"The margins of safety defined by FDA as adequate are not adequate," said Martin Philbert, chairman of a seven-member subcommittee commissioned by the FDA's Science Board to review the agency's findings regarding bisphenol A.
The FDA has said that current permissible levels of exposure to BPA, which is used in hard clear plastic water bottles, baby bottles and the linings of food cans and soft drink cans, pose no immediate risks to the general public, including infants.
But a subcommittee charged by the Science Board to review that assessment released a 17-page report this week challenging that conclusion, taking the FDA to task for excluding from review studies that the agency said had flaws.

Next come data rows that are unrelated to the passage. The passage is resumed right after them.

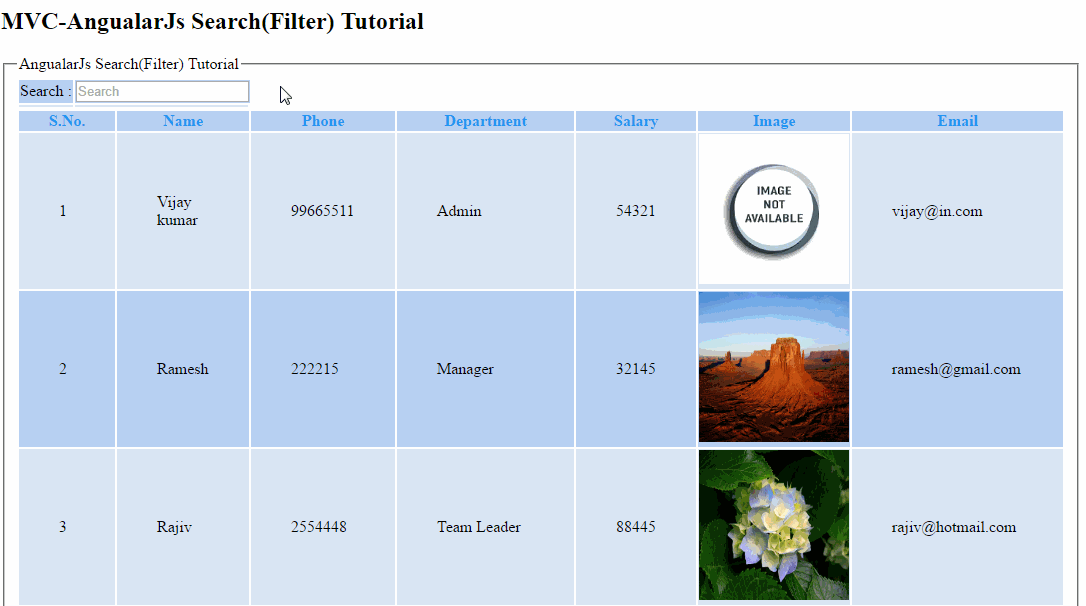Select the name Vijay kumar in the table
The image size is (1086, 606).
point(177,211)
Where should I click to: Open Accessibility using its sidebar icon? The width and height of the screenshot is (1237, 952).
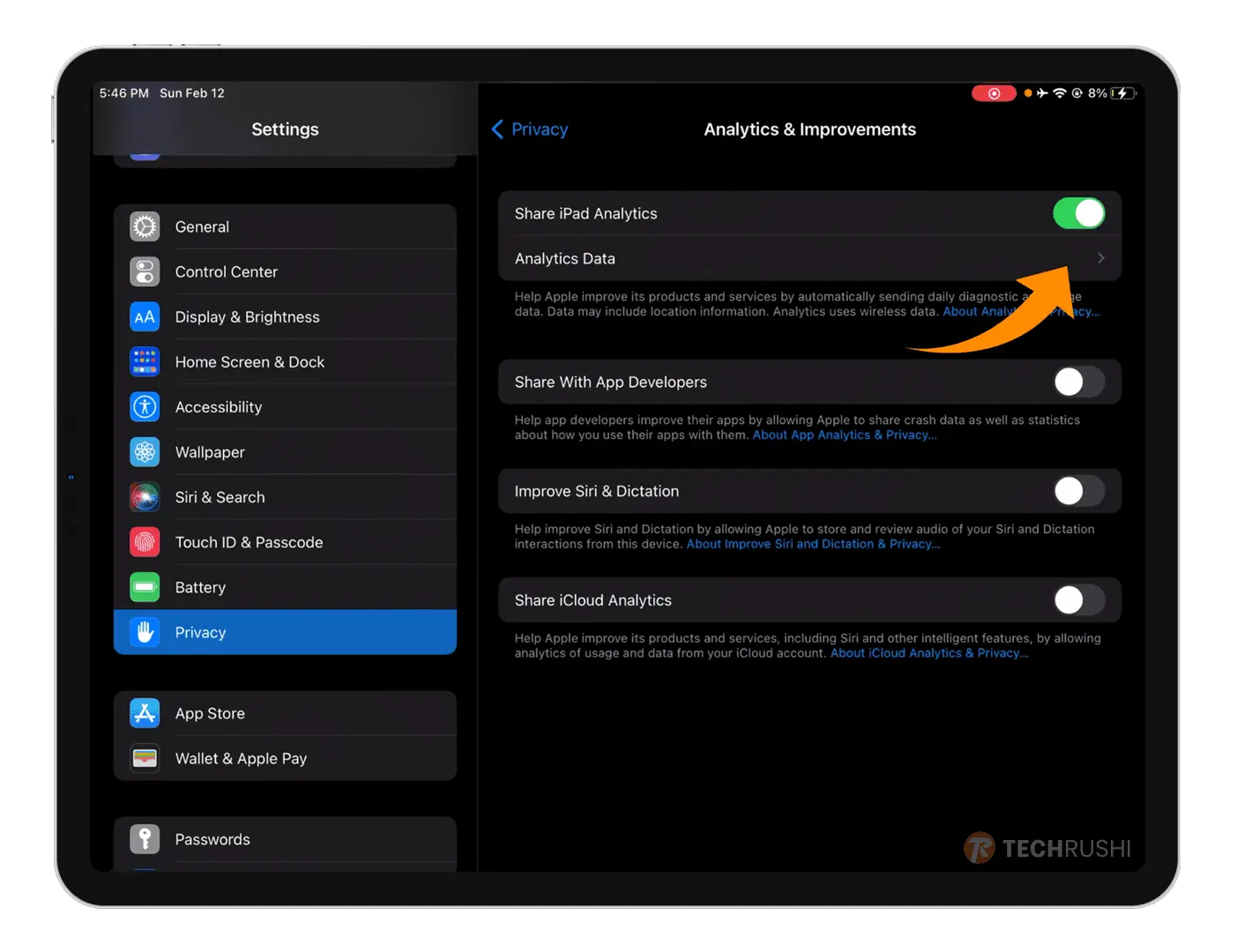tap(145, 406)
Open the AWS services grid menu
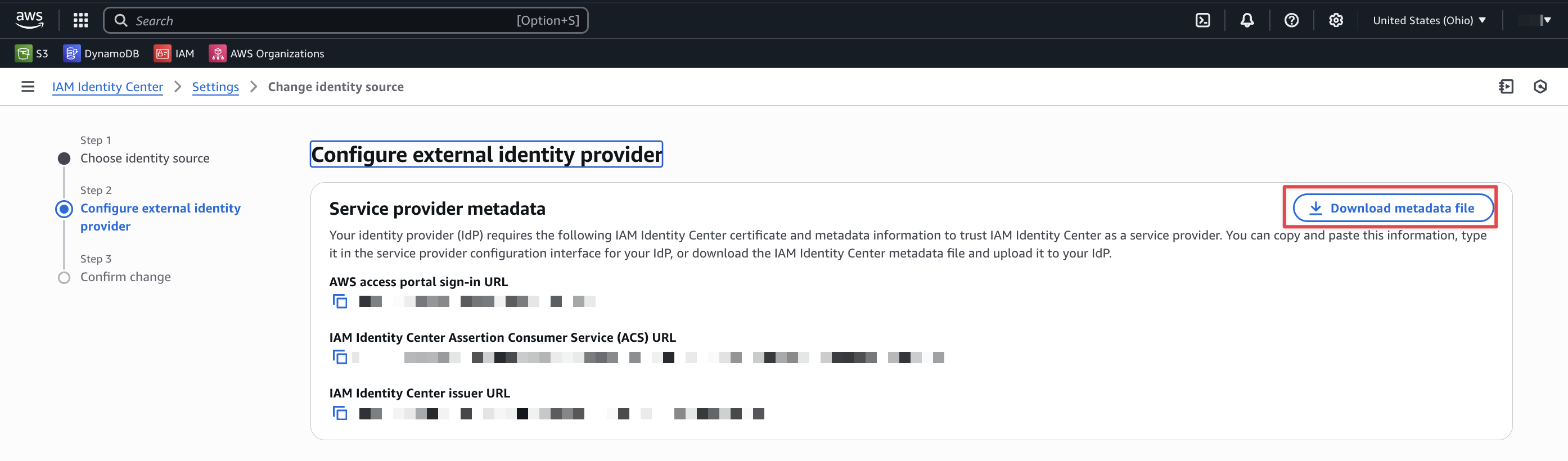The image size is (1568, 461). pyautogui.click(x=80, y=20)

"This approach creates a false sense of security about the information that is used in the assessment ... as it overlooks a wide range of potentially-serious findings," the report said.
The Science Board voted unanimously Friday to accept the seven-member subcommittee's assessment, expressing concern over the data and calling upon the agency to consider additional studies.
"The FDA has until February 2009, the next meeting of the Science Board, to respond," FDA spokesman Michael Herndon said. "But the agency feels confident that it will be able respond before that date."
That timetable did not appease the Environmental Working Group and Consumers Union, which urged the board to ban the chemical immediately.
Animal studies show that BPA may mimic estrogen, advancing the onset of puberty and increasing the risk of cancer.
In April, Canada became the first country to ban the use of bisphenol A in baby bottles.
But the FDA implied that Canada's decision was an overreaction.
"The FDA notes that Health Canada's assessment of bisphenol A on newborns and infants up to 18 months of age concludes that exposure levels are below the levels that could cause health effects," the agency said in a posting on its Web site. "Out of an abundance of caution, the government of Canada is taking steps to restrict the use of BPA."
FDA Commissioner Andrew von Eschenbach said the agency would study the report with deliberation before making any decision.
"We cannot short-circuit or avoid this process of rigorous analysis, critical assessment and stringent validation," he said.
"Only then will we have the strong scientific foundation upon which to make an enduring regulatory decision to approve a product, change a drug label or issue a call for change in or removal of a product."